▸ What you have to do:
Every line with the word "Disable" in it should be extracted from the data that follows.

Dataset excerpts
○ ○ ○ ○ ○

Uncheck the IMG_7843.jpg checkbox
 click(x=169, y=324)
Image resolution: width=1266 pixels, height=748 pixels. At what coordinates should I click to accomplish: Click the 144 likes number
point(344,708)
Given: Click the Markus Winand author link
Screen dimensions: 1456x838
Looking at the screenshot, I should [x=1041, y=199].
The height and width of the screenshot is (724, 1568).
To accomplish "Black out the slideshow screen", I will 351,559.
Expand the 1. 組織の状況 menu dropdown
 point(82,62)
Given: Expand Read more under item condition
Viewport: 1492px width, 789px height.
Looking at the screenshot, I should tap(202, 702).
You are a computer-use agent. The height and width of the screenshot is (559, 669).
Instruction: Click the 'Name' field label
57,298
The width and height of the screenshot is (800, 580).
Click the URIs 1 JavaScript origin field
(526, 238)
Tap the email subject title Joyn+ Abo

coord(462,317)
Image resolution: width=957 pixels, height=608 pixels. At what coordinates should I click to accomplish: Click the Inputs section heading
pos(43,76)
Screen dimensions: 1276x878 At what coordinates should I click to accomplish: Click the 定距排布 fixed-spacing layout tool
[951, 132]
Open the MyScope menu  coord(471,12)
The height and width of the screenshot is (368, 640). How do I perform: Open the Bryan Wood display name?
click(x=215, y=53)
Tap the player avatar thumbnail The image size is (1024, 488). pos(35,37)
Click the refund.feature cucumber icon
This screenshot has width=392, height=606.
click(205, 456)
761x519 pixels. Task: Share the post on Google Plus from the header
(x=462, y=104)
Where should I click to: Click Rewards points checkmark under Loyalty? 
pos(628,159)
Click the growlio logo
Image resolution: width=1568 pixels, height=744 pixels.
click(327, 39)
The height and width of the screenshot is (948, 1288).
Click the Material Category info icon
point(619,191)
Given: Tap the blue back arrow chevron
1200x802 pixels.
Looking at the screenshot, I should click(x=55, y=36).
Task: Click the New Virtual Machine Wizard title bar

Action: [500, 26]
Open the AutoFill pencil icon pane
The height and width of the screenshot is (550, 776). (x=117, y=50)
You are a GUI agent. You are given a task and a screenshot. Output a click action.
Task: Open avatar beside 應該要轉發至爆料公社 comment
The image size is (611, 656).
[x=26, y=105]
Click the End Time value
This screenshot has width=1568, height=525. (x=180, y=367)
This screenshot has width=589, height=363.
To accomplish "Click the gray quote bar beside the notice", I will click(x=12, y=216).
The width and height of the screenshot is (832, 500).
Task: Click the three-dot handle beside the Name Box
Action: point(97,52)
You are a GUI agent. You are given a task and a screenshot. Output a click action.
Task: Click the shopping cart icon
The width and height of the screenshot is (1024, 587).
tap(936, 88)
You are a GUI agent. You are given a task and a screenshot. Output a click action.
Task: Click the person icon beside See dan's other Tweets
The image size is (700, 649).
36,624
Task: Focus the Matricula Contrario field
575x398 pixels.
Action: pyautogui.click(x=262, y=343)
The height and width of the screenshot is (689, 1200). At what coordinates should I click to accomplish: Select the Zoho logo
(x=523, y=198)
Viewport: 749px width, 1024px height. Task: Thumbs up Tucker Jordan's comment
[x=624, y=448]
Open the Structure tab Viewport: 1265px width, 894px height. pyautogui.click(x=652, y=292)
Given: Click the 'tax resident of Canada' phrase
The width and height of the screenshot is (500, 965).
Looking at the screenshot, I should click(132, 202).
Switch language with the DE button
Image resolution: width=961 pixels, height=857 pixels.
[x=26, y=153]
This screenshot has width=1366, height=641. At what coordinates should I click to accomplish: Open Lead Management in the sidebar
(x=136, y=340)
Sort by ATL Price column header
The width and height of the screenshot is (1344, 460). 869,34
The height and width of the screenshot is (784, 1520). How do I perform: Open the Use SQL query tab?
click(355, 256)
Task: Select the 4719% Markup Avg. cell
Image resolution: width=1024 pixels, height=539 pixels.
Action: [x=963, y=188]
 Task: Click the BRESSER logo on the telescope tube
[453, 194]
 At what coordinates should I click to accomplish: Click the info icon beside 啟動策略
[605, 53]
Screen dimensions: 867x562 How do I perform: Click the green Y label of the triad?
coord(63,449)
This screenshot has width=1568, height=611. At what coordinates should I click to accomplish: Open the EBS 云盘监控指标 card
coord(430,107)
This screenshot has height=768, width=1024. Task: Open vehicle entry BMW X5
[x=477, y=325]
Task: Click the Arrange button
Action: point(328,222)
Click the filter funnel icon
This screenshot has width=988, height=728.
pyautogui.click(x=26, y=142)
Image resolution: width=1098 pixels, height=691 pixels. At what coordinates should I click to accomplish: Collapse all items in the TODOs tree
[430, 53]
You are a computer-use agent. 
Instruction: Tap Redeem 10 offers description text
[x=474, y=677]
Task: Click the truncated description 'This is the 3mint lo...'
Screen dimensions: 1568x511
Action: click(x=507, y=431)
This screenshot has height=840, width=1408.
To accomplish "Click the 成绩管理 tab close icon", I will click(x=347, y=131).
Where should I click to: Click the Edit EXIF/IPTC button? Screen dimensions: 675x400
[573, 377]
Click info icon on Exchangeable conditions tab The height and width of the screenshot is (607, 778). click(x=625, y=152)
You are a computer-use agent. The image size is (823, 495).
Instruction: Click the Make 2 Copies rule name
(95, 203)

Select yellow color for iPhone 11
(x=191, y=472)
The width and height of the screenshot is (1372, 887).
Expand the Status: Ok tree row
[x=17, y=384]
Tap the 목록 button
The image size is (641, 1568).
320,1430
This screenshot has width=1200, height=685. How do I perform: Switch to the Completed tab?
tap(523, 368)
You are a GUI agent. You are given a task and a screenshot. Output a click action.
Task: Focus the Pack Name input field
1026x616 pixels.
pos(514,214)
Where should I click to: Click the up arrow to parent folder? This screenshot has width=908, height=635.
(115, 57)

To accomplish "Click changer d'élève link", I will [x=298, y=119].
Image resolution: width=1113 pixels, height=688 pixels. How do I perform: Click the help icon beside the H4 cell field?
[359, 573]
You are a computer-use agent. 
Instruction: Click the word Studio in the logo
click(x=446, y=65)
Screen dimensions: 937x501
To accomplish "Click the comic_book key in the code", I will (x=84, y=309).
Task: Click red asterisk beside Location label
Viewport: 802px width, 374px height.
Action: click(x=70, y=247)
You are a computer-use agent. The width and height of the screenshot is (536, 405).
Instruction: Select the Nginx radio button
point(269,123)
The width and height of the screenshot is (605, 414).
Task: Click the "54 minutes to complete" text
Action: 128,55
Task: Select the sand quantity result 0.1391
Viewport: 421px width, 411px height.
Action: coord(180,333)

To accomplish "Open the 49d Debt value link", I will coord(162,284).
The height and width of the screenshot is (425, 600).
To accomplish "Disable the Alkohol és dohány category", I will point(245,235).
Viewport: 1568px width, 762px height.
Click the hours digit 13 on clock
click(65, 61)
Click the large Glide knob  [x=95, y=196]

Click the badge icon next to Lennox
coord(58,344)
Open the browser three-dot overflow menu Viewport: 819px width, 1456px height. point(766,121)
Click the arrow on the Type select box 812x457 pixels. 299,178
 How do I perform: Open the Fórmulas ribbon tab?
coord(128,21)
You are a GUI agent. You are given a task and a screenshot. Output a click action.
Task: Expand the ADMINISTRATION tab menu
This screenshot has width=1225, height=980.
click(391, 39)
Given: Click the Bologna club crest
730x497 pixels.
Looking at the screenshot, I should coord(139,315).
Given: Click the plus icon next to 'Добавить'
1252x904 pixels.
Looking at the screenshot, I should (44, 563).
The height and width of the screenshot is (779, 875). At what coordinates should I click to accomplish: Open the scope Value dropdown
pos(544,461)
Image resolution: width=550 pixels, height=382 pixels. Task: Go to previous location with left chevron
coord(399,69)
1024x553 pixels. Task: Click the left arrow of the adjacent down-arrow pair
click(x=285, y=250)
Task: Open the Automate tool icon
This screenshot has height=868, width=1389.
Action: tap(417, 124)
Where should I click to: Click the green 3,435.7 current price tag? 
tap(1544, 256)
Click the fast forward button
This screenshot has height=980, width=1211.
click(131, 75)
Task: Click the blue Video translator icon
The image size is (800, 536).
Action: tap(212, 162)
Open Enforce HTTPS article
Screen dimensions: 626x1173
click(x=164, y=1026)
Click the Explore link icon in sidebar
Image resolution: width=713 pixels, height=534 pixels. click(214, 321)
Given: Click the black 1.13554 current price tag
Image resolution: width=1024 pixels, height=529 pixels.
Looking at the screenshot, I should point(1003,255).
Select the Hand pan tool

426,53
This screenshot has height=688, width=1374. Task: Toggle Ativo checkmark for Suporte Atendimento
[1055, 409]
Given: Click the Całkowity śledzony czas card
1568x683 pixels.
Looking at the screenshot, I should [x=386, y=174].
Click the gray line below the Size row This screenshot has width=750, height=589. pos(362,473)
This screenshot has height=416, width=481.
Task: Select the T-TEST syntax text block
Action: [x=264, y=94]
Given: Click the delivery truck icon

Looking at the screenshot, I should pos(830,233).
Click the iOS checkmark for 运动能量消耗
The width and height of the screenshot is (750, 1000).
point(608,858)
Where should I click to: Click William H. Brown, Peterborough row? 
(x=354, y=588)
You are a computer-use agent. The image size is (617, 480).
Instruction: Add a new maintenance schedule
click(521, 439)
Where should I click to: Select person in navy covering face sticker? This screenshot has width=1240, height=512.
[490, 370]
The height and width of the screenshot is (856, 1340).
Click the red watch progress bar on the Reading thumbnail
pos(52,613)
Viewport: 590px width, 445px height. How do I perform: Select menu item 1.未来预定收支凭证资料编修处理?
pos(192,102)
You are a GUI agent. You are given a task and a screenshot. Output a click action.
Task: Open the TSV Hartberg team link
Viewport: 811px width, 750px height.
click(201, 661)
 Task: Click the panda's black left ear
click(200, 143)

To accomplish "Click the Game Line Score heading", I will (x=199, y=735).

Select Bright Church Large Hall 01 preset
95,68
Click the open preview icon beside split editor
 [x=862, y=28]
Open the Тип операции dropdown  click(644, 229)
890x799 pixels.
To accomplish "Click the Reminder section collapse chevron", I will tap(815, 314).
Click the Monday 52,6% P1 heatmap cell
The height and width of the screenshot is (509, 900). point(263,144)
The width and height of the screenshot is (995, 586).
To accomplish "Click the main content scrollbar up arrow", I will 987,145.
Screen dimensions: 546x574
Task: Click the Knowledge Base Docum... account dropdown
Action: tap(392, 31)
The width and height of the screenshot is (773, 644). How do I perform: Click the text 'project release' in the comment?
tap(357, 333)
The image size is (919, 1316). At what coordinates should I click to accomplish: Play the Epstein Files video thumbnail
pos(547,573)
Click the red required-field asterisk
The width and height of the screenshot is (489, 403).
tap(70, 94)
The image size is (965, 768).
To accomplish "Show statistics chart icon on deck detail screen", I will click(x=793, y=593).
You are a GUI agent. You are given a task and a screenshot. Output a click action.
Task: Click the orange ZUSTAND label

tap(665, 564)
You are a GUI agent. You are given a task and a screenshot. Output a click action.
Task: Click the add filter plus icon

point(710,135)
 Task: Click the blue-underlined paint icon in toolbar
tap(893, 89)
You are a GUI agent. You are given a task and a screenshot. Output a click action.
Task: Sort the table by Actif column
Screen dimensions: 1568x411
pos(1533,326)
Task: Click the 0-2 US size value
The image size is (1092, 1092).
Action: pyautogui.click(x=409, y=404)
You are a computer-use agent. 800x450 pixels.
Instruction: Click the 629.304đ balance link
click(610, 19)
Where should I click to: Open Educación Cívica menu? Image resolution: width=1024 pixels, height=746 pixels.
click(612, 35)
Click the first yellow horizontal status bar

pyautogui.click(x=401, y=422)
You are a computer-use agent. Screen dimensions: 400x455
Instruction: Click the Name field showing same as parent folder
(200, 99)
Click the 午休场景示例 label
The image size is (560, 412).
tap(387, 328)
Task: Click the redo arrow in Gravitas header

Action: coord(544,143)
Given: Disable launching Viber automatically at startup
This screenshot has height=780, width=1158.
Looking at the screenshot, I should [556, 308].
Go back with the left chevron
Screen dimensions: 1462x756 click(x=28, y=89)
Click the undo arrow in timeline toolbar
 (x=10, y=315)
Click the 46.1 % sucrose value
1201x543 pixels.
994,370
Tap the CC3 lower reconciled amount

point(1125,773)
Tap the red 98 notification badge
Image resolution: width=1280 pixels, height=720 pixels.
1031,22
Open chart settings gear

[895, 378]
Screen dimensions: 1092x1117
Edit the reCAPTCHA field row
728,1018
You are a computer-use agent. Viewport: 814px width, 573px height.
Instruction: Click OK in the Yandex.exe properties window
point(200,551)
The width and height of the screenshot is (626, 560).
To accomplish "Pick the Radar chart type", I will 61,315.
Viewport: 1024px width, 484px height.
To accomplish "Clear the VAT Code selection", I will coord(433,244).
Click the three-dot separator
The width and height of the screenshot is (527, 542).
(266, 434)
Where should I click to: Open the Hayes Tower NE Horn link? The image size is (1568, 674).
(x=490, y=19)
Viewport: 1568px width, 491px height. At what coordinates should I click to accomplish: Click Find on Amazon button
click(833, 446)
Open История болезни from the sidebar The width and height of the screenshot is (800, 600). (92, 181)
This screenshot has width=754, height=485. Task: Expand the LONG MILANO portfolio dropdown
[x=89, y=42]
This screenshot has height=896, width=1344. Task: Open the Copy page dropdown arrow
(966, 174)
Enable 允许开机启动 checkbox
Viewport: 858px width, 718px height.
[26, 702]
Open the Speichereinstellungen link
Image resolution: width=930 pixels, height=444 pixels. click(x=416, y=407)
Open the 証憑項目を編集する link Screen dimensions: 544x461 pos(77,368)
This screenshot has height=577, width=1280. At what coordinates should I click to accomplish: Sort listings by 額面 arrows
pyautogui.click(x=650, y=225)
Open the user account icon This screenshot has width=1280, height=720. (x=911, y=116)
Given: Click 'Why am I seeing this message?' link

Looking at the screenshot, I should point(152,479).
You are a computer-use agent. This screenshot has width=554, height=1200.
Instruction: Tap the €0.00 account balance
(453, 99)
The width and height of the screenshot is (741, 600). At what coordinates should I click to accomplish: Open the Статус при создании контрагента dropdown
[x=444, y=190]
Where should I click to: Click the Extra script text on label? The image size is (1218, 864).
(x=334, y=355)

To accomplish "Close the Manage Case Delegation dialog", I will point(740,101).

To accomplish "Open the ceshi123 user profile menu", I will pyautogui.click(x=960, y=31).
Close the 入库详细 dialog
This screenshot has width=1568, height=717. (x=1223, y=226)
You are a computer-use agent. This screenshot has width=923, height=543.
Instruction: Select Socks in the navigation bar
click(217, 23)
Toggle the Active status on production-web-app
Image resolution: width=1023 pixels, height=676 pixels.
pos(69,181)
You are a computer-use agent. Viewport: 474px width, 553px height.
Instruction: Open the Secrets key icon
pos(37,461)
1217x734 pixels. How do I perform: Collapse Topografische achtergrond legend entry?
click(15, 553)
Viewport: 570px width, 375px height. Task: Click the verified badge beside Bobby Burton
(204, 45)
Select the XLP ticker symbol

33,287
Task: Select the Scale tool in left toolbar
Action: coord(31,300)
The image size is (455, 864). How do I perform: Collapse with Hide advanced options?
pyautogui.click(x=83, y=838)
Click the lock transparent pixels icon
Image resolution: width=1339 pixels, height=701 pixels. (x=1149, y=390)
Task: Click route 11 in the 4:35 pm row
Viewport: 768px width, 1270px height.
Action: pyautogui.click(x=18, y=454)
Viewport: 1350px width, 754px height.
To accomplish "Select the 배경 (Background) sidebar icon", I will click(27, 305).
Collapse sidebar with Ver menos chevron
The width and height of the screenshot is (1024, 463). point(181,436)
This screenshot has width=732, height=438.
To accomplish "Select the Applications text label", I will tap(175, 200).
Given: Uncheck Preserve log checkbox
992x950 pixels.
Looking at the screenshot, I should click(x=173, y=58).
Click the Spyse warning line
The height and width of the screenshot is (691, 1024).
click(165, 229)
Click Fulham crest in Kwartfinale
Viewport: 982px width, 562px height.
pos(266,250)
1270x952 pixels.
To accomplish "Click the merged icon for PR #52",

○ ○ ○ ○ ○

▸ Solved exercise:
To accomplish "Disable the Alkohol és dohány category", I will point(245,235).
Given: Disable launching Viber automatically at startup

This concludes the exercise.